Anti-star, mais adulé, l’architecte français Patrick Bouchain a construit le Théâtre équestre Zingaro, la Grange au lac à Evian et conçu le fameux Lieu Unique à Nantes. Il dispense ses recommandations pour que la Comédie conquière la population 

Pas une star, mais une figure, adulée par beaucoup. Le Français Patrick Bouchain est l’anti Jean Nouvel. Aux paquebots fastueux, il préfère les frégates agiles, à la grandiloquence du geste le doigté de l’horloger, aux révolutions claironnées les modulations de paysages. Il vous reçoit dans son bureau, rue Rambuteau à Paris, un jour où le soleil enivre son monde. Dans sa bouche, les mots «tendresse, alliance, désir» l’emportent sur «signature, pérennité, postérité.» Patrick Bouchain construit depuis plus de trente ans des salles de spectacles en forme de château ambulant sorti d’un film d’animation de Hayao Myazaki, des nefs aériennes, des musées merveilleusement démontables.

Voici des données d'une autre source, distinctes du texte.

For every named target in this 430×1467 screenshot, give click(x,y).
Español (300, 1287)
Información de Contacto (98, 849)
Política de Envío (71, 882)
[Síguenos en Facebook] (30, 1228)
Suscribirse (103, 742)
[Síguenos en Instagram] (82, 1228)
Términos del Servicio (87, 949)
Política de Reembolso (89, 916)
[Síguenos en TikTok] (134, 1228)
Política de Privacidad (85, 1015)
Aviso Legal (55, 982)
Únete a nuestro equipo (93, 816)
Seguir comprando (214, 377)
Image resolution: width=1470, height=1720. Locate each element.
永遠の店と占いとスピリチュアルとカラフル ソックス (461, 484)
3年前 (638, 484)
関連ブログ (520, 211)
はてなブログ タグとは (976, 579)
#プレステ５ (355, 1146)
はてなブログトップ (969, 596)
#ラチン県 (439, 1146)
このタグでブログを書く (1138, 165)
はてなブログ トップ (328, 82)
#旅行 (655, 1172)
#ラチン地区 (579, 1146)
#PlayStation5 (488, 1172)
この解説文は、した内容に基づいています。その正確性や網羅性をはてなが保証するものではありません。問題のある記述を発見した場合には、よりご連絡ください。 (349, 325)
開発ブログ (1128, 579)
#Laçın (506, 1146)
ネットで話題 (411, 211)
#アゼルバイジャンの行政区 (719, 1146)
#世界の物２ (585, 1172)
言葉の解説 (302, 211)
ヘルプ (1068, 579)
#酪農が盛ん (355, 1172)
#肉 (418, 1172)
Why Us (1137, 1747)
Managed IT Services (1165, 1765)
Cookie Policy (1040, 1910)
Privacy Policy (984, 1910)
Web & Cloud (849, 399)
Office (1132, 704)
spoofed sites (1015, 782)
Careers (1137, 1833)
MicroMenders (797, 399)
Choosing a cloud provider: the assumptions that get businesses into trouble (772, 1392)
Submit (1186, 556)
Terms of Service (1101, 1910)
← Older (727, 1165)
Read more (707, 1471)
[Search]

Son oeuvre en morceaux choisis? Le Centre chorégraphique qu’il a conçu pour Maguy Marin à Rilleux-la-Pape, le Théâtre équestre Zingaro monté pour Bartabas à Aubervilliers, dans la banlieue parisienne, mais aussi la prodigieuse Grange au lac, salle de concert érigée à Evian pour Mstislav Rostropovitch. Sans oublier un Centre Pompidou mobile qui, en 2012, faisait tourner des chefs-d’oeuvre  dans des villes françaises où l’art contemporain est aussi rare que la licorne.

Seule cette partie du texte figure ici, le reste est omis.